Audit: Progress on IRS financial system improves

But work on the Integrated Financial System has a way to go, says Treasury's inspector general for tax administration.

Report: "The Integrated Financial System Project Team Needs to Resolve Transition Planning and Testing Issues to Increase the Chances of a Successful Deployment"

Good but not perfect could be an informal summary of how an inspector general views the Internal Revenue Service's progress on the agency's Integrated Financial System.

The project is one of a half-dozen active IRS Business Systems Modernization efforts, which have been plagued by significant cost overruns and delays. The IFS, an accounting system that will upgrade the processes used to generate the tax agency's annual statements, is $50 million over its original budget estimate and 13 months behind schedule.
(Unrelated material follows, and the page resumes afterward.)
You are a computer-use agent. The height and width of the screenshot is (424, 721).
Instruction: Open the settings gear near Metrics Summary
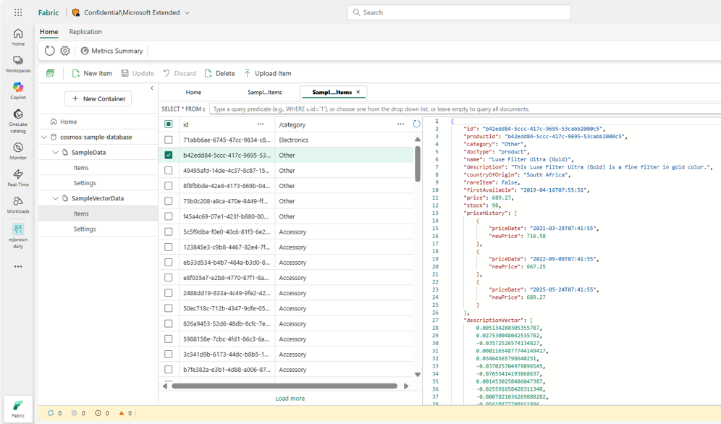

However, IFS was the first modernization project to complete a transition management plan, and significant integration testing is now under way. The plan and testing reduce the risk that officials would be unable to operate the system, according to the audit released Aug. 19 by the Treasury Department's inspector general for tax administration

Members of the inspector general's office conducted most of their fieldwork investigation in February, about one month after the IRS and its lead Prime Alliance contractor, Computer Sciences Corp., delayed the project again.

At the time, auditors offered eight recommendations. The agency has begun or completed seven, according to the report. Agency officials rejected a suggestion to include "trusted recovery" in the security test and evaluation plan. They also rejected a proposal to extend "object reuse" testing to all computer platforms.